Sin embargo, los años 80 trajeron consigo una transformación radical. La avaricia rampante de la era Reagan y el ascenso de los gigantes corporativos, como los buitres financieros de Wall Street, marcaron el principio de una nueva era. Durante este período, figuras como Carl Icahn compraron empresas como Trans World Airlines (TWA) de St. Louis, despojando a la ciudad de sus recursos y de su orgullo. TWA fue descrita por una revista local como "un pájaro con alas rotas, indefenso ante el ataque de un depredador corporativo". La historia de St. Louis, marcada por una rápida desindustrialización, se reflejaba en los ecos de las grandes ciudades costeras, pero en la década de 1990 la brecha se amplió: mientras que Nueva York trataba de renovarse, el centro del país, especialmente las ciudades del Medio Oeste, se veían como áreas desechables.

La creciente desigualdad de ingresos no solo fue económica, sino también geográfica. Los antiguos centros industriales del Medio Oeste fueron catalogados como parte del "Rust Belt", una región postindustrial que perdió relevancia en el discurso cultural estadounidense. A partir de los años 2000, la representación del Medio Oeste en la cultura popular estadounidense comenzó a desaparecer. Las figuras culturales más prominentes, como Prince, Michael Jackson, y Madonna, que alguna vez representaron a esta región, fueron sustituidas por otras voces. Las series de televisión y películas que solían mostrar un mundo rural o urbano del Medio Oeste ya no consideraban a la región tan relevante. En este vacío cultural, surgieron narrativas que no solo ignoraban, sino que también distorsionaban la compleja realidad de esas áreas.

Con el tiempo, la ideología política también se fue polarizando, marcando la escena con una narrativa de América dividida en dos: “roja” y “azul”. Este concepto no solo reflejaba una división política, sino que reducía los matices de la vida estadounidense a un enfrentamiento entre opuestos.

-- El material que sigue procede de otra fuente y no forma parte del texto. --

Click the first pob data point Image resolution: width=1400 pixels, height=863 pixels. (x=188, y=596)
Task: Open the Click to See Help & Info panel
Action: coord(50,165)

Esta simplificación facilitaba la manipulación política, como en el caso de Missouri, un estado que una vez fue considerado un fiel reflejo de la democracia estadounidense, pero que con el tiempo se vio envuelto en prácticas de corrupción como las de los donantes del Partido Republicano, con figuras como los hermanos Koch. La influencia de dinero oscuro, especialmente después de la decisión de la Corte Suprema en el caso Citizens United en 2010, exacerbó aún más esta situación.

El caso de Missouri no es aislado, sino una advertencia de cómo el dinero, tanto nacional como internacional, puede influir en las decisiones políticas, erosionando lentamente las bases de la democracia representativa. Entre 2006 y 2012, el dinero oscuro en las campañas políticas aumentó de forma exponencial, creando un ambiente donde los intereses corporativos y políticos se fusionaron aún más, afectando la representación de los ciudadanos.

La desindustrialización, el declive cultural y la corrupción política que afectaron al Medio Oeste no solo tuvieron repercusiones en la región, sino que reconfiguraron el panorama político y social de toda la nación. Hoy, lo que fue una tierra de prosperidad para las clases medias y trabajadoras se ha convertido en un terreno abonado para la explotación, un reflejo de las tensiones que siguen marcando el corazón de Estados Unidos.